A abertura do curso consistiu num espetáculo marqueteiro voltado para a mídia. Convidados a então governadora do Estado – Benedita da Silva – seu marido e Secretário de Estado, diversas atletas de seleção e campeoníssimas do vôlei de praia, além da direção do CIEP e a totalidade dos alunos daquele turno. Não poderiam esquecer da TV, é claro.

Curiosamente, esta foi a segunda vez que tive contato com um grupo de alunos com os quais eu faria pequenos esquetes de apresentação da metodologia. O primeiro foi na véspera. No grande dia, estando o ginásio repleto, e após alguns discursos, desenvolvi minha parte com os ensaios que julguei pertinente. O auge da apresentação, constituindo-se surpresa geral, foram as brincadeiras produzidas com um paraquedas que reservo como surpresa. Em torno dele cabem muitos indivíduos e todos, sem exceção (inclusive a governadora), foram convidados a brincar. E como se divertiram!

Terminado o evento, fui procurado por uma das diretoras que exclamou: “Estou aqui há 16 anos e conheço bem o meu ofício e nunca vi coisa igual. O Senhor chegou ontem, entretanto parece que as crianças já o conheciam de longa data! Como é possível”? Certamente, referia-se à conduta do professor em relação ao grupo e à linguagem (comunicação) empregada. Senti-me orgulhoso no reconhecimento de meus esforços na busca de uma metodologia inovadora e na conduta que abracei.

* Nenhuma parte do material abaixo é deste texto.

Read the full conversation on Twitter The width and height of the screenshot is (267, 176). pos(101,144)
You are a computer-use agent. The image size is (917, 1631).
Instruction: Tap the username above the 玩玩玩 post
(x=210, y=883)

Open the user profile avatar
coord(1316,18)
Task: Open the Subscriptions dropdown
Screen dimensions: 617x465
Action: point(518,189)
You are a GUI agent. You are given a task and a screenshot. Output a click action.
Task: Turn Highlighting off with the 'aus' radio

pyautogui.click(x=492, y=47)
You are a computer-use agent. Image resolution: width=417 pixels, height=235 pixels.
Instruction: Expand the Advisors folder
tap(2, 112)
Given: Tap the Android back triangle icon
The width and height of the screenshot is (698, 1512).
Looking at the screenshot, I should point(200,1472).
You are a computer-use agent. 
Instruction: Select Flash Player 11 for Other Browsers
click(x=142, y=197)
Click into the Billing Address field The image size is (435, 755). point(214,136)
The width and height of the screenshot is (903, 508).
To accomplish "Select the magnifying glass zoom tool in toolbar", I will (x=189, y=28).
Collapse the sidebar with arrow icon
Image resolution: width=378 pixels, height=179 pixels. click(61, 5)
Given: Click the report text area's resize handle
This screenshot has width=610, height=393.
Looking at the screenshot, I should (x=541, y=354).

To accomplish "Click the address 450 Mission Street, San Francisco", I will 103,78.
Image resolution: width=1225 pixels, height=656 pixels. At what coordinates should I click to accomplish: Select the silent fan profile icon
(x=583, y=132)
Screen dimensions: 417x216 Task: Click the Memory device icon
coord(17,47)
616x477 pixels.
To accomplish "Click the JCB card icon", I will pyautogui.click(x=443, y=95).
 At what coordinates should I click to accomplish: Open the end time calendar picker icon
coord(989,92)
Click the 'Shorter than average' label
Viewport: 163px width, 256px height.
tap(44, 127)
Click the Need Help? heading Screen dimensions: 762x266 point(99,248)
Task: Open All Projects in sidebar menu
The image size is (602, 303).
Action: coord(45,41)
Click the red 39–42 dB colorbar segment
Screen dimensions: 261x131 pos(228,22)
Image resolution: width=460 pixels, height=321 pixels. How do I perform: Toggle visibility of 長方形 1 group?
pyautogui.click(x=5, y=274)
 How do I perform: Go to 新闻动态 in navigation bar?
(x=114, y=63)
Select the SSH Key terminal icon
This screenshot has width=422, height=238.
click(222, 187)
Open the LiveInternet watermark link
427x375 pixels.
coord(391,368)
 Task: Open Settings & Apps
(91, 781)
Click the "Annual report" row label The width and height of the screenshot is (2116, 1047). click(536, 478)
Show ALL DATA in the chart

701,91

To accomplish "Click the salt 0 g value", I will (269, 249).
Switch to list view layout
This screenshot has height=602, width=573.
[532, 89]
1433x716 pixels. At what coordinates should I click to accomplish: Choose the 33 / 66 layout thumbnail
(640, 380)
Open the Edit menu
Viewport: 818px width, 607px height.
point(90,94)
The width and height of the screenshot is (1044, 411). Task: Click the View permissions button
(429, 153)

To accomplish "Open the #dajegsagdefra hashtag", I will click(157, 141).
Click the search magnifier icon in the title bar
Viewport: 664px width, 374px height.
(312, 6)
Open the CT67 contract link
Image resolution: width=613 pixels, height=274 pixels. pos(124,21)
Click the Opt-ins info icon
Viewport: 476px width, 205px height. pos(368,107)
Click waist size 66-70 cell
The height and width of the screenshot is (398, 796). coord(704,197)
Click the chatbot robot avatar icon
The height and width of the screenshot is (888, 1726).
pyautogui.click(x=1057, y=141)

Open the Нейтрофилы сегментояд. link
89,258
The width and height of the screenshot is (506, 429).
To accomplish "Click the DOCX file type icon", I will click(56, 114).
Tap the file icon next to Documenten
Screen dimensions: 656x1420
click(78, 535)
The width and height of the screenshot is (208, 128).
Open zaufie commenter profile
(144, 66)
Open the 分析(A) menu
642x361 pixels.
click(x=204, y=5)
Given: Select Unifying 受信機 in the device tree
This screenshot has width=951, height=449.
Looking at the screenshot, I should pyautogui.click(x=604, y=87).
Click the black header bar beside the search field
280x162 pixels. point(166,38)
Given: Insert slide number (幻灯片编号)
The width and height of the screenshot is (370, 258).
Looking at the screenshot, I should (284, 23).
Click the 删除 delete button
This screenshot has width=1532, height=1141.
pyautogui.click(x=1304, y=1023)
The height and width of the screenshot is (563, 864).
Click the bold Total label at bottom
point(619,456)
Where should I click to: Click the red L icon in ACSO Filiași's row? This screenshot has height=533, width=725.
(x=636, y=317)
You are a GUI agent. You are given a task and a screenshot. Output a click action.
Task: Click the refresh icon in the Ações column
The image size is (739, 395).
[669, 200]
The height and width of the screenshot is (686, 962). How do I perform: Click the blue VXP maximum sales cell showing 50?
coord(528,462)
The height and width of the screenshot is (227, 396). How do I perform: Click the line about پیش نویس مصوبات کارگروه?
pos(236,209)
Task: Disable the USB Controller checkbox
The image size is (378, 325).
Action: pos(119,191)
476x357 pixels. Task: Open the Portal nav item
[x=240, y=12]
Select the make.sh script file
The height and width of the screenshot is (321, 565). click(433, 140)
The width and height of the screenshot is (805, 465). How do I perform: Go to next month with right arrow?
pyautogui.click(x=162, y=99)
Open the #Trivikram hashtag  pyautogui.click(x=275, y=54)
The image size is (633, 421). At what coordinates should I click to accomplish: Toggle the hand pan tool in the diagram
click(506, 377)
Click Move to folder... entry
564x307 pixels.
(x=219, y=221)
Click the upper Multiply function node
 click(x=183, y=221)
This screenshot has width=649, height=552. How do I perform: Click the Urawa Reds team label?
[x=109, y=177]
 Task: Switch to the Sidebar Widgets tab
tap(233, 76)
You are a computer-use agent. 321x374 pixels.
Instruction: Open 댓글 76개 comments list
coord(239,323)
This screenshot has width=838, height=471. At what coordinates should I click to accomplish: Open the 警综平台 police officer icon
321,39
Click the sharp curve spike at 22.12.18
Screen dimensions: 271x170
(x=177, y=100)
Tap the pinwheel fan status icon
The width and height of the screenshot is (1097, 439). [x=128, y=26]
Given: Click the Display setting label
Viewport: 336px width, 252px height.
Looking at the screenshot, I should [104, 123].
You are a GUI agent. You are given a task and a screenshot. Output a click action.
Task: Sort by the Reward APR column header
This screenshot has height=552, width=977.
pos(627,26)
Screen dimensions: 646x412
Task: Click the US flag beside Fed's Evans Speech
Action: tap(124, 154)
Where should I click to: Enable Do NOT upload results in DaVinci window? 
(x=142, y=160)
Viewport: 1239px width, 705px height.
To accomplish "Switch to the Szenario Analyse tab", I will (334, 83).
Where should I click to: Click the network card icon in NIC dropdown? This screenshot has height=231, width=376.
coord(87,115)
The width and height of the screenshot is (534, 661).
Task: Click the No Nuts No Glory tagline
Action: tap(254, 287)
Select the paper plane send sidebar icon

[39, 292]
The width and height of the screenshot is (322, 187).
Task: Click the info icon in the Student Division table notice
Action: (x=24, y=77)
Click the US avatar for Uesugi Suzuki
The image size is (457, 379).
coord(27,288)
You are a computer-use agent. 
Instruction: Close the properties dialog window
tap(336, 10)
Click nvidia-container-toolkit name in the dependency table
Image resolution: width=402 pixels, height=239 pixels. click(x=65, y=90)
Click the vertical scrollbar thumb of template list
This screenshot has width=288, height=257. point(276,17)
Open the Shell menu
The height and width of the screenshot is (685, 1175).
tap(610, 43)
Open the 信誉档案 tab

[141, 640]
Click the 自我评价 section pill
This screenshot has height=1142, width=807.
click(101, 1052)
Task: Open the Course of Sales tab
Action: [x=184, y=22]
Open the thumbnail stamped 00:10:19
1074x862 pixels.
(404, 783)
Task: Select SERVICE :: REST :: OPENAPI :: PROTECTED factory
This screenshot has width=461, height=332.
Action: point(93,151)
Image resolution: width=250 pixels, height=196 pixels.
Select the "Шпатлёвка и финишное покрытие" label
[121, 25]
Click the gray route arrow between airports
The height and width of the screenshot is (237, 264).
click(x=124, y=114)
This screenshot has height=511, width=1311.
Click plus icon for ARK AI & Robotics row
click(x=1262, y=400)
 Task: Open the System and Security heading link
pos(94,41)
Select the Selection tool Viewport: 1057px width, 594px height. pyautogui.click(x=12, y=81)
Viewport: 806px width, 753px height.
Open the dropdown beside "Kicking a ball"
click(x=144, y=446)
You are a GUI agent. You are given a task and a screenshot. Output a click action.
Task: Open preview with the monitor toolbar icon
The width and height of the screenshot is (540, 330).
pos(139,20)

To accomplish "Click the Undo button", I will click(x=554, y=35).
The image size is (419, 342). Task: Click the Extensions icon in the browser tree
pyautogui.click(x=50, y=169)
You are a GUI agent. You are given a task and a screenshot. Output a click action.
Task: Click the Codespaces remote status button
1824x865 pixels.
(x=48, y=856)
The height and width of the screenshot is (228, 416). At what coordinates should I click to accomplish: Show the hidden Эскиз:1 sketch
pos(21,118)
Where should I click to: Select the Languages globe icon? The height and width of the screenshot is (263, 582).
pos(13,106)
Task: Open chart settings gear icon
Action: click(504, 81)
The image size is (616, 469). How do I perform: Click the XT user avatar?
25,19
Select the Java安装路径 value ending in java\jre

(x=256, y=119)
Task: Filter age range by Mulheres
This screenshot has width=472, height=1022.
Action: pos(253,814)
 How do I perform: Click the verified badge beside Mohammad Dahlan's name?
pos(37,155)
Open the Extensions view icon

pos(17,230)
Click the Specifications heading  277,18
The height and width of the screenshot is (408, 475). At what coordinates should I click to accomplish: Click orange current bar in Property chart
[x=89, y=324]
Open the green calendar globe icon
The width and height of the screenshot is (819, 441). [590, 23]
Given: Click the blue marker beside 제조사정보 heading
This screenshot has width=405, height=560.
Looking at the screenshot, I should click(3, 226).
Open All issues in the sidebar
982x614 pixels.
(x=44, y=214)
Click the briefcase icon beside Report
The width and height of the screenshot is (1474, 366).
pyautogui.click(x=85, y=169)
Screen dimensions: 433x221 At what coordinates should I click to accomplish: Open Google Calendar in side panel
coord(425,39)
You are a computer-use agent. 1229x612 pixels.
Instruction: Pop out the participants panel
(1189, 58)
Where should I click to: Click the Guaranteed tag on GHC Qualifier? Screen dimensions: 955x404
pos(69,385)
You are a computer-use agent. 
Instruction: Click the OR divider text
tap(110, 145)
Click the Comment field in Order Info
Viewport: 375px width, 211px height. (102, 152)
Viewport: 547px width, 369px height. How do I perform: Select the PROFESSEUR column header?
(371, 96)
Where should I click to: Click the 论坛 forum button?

Instrução individualizada ou em grupo?

Este é o primeiro dilema que se nos depara. Pode ser também expresso como “que devo ensinar primeiro, a técnica (fundamentos) ou o jogo propriamente dito (tática)”? A experiência me ensina que os indivíduos estão ali para se divertir e brincar. Se lhes proporciono este quesito terei realizado seus desejos. Então, a pouco e pouco, sugiro que lhes seja garantida diversão e instrução, isto é, em cada sessão, exercícios técnicos e jogos. E para que esses exercícios não se tornem enfadonhos e despropositados, que sejam propostos de forma lúdica: ficam preservados ganhos psicológicos e participação mais intensa. Lembro que já presenciei treinos com 18 participantes que realizavam ataques na rede com utilização de uma forca; a cada ação, individualmente recolhiam a própria bola e retornavam à fila, isto é, aguardavam 17 outras intervenções.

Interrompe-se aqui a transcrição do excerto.